In April 1993, he received a kidney transplant, although doctors did not remove his original two kidneys as the surgery was considered too risky. During a comedy performance in Montreal in 1996, he felt pains and called an ambulance, where, upon reaching hospital, his body was described as being "on the verge of a shutdown". He thought the pains may have been pancreatitis but after tests was found to be cancer on one of his original kidneys. Following his hospital stay, he returned home to Vancouver but had to cancel jobs, so fellow comics held a benefit and raised $1,500 to help him pay his rent. As a practical joke, his fridge was filled with kidney pies. He underwent major surgery in January 1997 to remove the cancerous growth.

Talmage credited comedy as his reason for being alive, acknowledging that he was bitter "about how life has handed me the crap it has" through his numerous surgical operations, yet when asked why he continued to do comedy despite his health challenges, he noted that it was what kept him alive and there was no way he would give it up. By 2001, he was taking drugs to prevent rejection of his new kidney and was injecting himself six times a day due to diabetes. He was spending around $300 on his drugs alone.

In June 2004, Talmage lost his health battle and died from kidney disease. A fundraising event in his honour took place on October 3, 2004, where comics from all over Canada took part with the proceeds going towards establishing an endowment fund in his honour.

==Personal==
Born in Winnipeg, Canada, Kerry Talmage was known as being short in stature, measuring 5 ft 2 in in height.

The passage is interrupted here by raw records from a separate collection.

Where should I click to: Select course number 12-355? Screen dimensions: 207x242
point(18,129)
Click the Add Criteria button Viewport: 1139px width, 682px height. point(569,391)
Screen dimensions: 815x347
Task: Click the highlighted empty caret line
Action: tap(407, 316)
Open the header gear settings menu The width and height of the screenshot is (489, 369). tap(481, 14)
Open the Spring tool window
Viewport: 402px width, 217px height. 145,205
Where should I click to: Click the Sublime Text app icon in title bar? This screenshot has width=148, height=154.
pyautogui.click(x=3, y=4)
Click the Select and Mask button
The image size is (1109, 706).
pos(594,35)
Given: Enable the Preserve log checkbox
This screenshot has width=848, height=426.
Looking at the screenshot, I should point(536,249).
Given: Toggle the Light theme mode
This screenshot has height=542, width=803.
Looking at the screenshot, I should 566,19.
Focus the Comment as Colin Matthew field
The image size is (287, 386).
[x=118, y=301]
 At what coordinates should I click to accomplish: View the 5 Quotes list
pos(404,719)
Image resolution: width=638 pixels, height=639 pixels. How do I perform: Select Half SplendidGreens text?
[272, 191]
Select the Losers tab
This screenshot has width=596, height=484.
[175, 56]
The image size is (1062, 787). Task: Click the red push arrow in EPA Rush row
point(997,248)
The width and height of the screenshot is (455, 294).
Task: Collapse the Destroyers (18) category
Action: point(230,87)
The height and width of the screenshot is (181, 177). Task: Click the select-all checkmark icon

By 1996, Talmage had lost a girlfriend and a fiancée to his stand up career, which he chose over his relationships. He was living with four other comics in a house in 1996, where he was referred to as Tube Boy. Having returned from a tour to find his then girlfriend sleeping with his best friend, he nearly quit comedy until falling in love again and later married Ildiko, a geophysicist.